Dzień drugi mojego postanowienia stwierdzam,że minął na plus mimo okropnej pogody (deszcz,wiatr i zimno!) Pobudka z rana z nastawieniem: jadę na trening! Ale nie..nagła zmiana planów,telefon z pracy: "Przyszłabyś na pierwszą zmianę?"Czemu nie..i poszłam :) minęło w miarę szybko, później mpk i do leclerka...zrobiłam zaległe zakupy (tym razem stan konta na to pozwolił) obiad na szybko i na trening :) Zaczęłam przed 18 skończyłam po 20.. Czuje się super! Chociaż trochę się denerwowałam...Zwłaszcza na treningu na stepie..myliły mi się nogi, nie mogłam skoordynować ruchu nóg z ruchami rąk ale co tam. Co spaliłam i wypociłam to moje a wszystko to w rytm syper,pozytywnej muzyki! Trochę ćwiczeń na rowerku i do mieszkania. Mam wrażenie,że wisi nade mną katar i jakieś lekkie przeziębienie ale nie dam się!Nie mam zamiaru! Co mi dał dzień na szybko?
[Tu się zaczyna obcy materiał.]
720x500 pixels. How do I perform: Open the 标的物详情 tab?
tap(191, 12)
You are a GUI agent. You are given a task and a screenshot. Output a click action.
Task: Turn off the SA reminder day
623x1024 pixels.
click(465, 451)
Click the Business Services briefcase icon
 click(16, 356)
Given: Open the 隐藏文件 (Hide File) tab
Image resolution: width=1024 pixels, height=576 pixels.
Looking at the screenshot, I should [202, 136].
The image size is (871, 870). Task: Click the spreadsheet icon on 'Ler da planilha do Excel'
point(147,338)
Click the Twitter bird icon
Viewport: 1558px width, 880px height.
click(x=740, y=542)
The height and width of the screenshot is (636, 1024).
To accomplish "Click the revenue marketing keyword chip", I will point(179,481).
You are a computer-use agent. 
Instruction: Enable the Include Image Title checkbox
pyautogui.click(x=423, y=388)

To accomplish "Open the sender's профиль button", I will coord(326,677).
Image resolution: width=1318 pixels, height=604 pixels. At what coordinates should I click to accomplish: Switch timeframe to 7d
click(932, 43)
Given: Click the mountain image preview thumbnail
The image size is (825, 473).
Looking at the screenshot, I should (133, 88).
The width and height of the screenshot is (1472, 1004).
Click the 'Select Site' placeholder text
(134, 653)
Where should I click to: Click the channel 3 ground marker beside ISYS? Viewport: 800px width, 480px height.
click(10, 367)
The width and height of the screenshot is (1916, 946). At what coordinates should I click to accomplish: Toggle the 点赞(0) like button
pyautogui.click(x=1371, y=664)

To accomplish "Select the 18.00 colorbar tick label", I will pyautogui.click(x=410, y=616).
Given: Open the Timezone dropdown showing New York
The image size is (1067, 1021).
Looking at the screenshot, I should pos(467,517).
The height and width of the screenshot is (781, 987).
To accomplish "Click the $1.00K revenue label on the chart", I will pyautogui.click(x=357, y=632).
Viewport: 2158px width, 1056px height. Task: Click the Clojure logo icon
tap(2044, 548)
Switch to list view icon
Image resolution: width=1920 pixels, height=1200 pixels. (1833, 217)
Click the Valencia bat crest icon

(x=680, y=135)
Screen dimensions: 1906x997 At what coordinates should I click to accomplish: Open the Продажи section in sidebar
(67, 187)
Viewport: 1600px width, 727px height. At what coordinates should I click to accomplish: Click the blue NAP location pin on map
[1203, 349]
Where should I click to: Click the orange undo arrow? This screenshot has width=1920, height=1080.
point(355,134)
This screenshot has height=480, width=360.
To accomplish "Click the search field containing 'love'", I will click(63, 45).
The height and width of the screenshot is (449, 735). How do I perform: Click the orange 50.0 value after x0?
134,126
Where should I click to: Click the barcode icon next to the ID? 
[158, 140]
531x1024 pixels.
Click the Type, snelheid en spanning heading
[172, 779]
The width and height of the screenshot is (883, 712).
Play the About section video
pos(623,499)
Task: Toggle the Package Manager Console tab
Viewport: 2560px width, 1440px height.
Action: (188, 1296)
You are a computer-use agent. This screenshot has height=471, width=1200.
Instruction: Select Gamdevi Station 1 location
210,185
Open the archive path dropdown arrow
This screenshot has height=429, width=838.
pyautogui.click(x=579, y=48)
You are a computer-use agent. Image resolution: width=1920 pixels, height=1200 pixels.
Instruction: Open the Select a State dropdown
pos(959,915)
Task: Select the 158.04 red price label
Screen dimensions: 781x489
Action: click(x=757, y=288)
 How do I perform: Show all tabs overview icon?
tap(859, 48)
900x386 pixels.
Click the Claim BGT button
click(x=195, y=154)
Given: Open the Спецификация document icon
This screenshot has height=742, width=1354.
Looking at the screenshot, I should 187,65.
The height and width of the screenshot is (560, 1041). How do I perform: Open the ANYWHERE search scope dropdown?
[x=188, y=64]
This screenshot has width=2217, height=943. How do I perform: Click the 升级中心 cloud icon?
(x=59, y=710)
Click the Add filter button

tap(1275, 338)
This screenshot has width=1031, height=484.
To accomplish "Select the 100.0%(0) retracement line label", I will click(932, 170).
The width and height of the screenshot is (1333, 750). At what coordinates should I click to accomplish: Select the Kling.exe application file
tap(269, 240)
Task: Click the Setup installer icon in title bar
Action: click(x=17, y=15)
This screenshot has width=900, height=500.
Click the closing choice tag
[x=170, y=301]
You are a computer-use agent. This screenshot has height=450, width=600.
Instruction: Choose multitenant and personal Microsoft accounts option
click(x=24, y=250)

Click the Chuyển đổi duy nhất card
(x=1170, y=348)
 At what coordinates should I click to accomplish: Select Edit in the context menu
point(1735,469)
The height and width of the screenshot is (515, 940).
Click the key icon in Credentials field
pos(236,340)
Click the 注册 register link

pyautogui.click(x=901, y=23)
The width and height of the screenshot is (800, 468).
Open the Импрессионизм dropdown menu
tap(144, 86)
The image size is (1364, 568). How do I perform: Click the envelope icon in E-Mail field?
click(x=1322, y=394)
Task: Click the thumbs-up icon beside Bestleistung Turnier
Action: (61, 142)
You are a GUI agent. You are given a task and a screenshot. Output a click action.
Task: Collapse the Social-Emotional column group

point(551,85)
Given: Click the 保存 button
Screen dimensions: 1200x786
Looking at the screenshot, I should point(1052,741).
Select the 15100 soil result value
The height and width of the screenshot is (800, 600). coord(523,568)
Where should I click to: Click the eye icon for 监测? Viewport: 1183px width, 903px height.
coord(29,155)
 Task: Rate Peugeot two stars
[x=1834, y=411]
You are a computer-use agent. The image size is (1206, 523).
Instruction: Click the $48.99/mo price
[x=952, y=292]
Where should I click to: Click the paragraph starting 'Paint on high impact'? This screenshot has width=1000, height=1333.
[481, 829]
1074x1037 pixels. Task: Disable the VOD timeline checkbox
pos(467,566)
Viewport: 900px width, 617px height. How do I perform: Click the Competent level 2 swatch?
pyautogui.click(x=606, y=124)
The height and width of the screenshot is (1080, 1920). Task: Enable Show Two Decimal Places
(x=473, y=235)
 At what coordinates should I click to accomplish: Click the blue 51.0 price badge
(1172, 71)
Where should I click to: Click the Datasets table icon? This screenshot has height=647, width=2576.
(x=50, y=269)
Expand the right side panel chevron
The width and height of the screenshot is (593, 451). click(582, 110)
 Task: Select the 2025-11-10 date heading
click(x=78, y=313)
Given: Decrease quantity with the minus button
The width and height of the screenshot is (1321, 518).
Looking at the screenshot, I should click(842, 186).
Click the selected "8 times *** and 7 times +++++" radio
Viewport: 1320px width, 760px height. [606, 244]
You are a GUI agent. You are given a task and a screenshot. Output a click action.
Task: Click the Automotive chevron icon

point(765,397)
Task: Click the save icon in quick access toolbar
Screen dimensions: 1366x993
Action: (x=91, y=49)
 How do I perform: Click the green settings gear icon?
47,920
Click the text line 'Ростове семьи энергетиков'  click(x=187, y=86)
Zero myśli o Kamilu.. Już nie wstałam rano zastanawiając się co robi,czy o mnie myśli...Miałam to gdzieś bo sama nie miałam na to czasu. W pracy trochę koleżanka próbowała poruszyć  temat ale o dziwo..nie miałam ochoty o nim rozmawiać. No i dobrze,chyba o to chodzi. W ciągu dnia też nie miałam czasu patrzeć na telefon, chociaż nie powiem miałam myśli: co by było gdyby napisał..Ale oczywiście nie napisał i dobrze... Po co psuć to co sobie ułożyłam? Pare stron książki i idę spać. Jutro znowu na rano do pracy, potem trening i pewnie dzień podobny do dzisiejszego..Ale lepszy taki niż wypełniony myślami i użalaniem się nad sobą, nad swoim pechem i brakiem szczęścia w miłości. Wszystkie te złe myśli wyrzucam z siebie na fitnessie i na siłowni. Polecam wszystkim! Na dziś tyle, kolejny dzień do przodu, kolejny sukces. Mały to mały ale jestem z siebie dumna. Dzień wypełniony tylko w 40% myślami o byłym ;) Mam nadzieję,że te procenty już niedługo zejdą do zera i nie będę o nim myśleć ani sobie głowy zaprzątać zbytecznym rozpamiętywaniem. Co było to było i nie wróci, liczy się to co jest tu i teraz. A jak mawia moja mama "nie ma co w gównie rzeźbić" i racja! trzeba iść do przodu,patrzeć przed siebie. Niektóre drzwi trzeba pozamykać a klucz wyrzucić.